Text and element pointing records
--- Begin ---

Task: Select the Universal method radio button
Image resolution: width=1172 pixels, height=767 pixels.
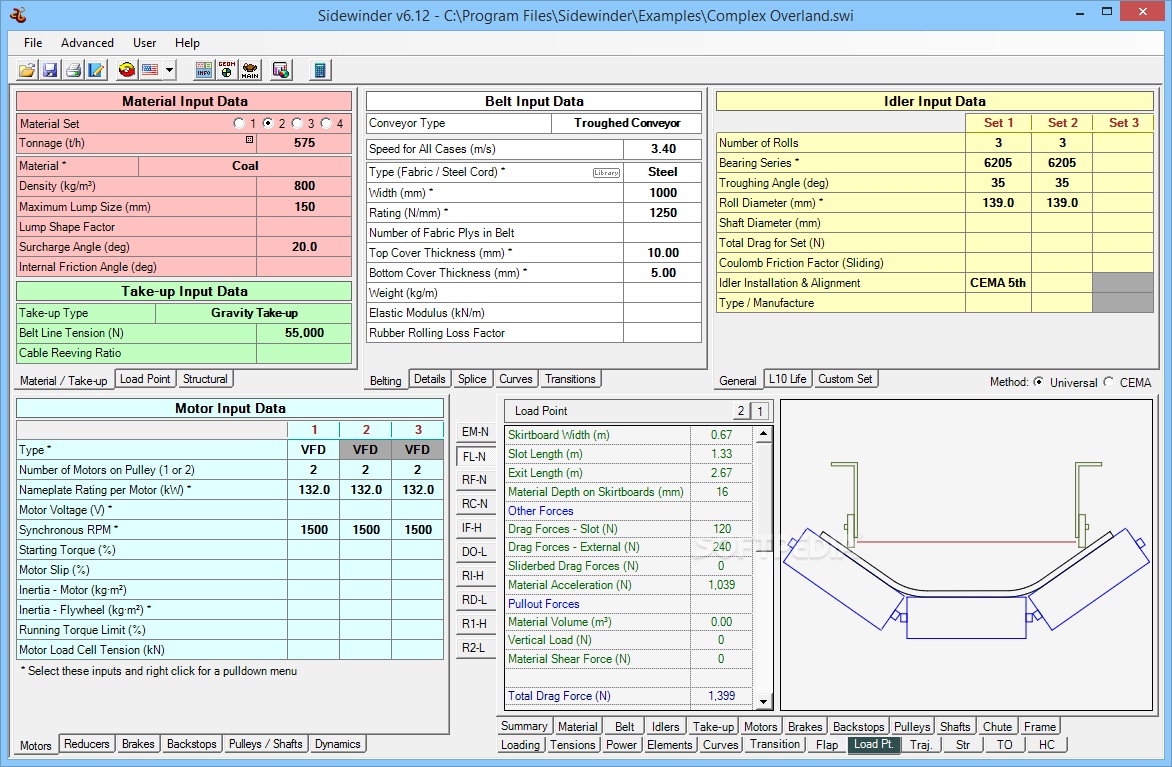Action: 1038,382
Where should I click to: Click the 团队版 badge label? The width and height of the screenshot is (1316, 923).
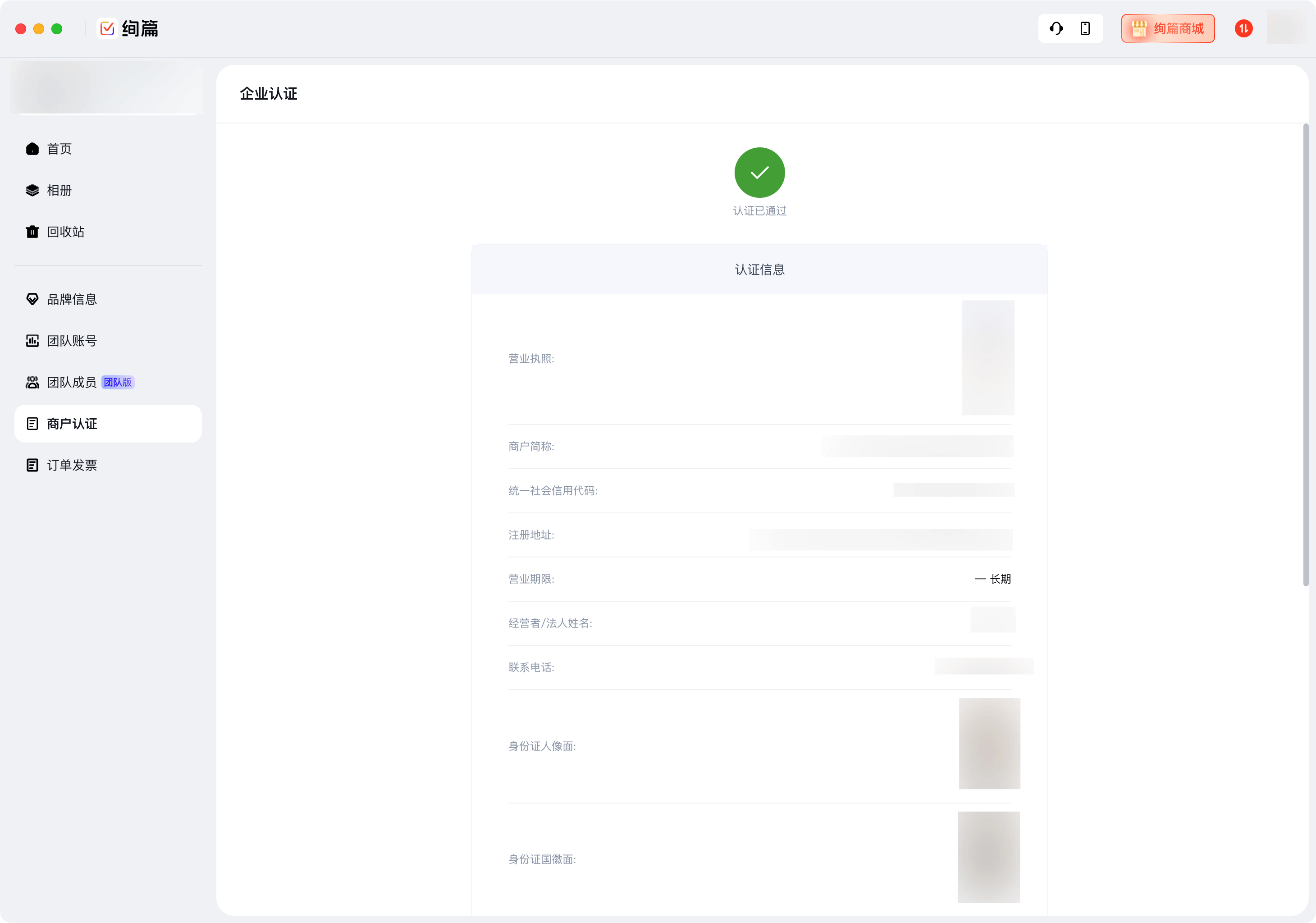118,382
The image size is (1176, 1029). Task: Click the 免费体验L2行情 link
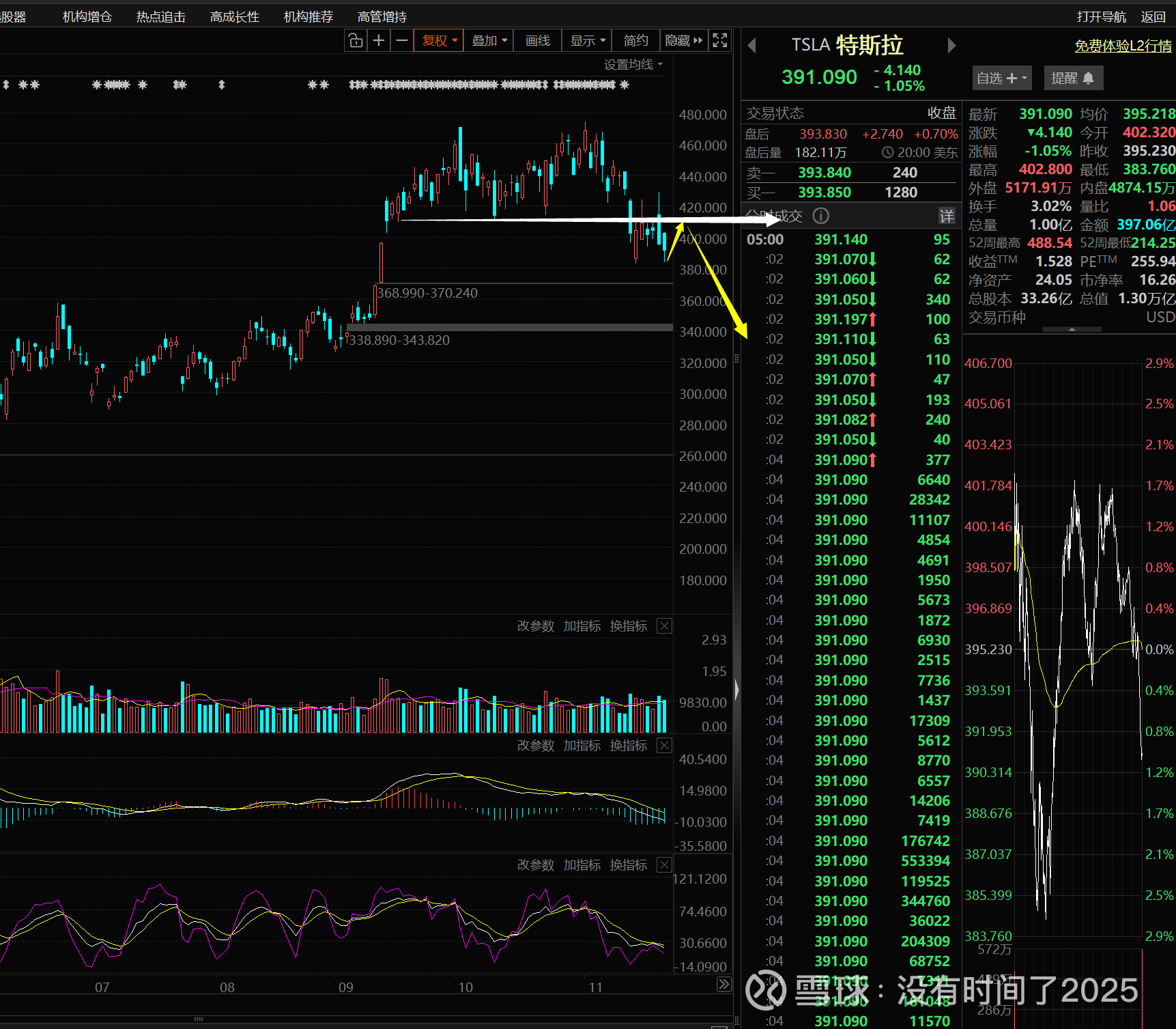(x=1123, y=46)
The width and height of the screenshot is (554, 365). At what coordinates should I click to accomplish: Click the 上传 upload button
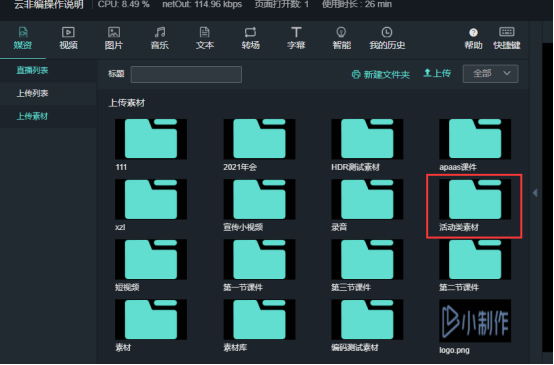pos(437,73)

--- End ---

*BRIEF*: Reproduce every line of the records above, requests included, shifting each click coordinate in the answers by -50. Leave the pictures out of your answer.

*RESULT*:
Task: Select the Universal method radio button
Image resolution: width=1172 pixels, height=767 pixels.
Action: 988,332
Where should I click to: Click the 团队版 badge label? The width and height of the screenshot is (1316, 923).
68,332
The image size is (1176, 1029). Task: Click the 免费体验L2行情 link
(x=1073, y=-4)
The width and height of the screenshot is (554, 365). At what coordinates should I click to accomplish: Click the 上传 upload button
pos(387,23)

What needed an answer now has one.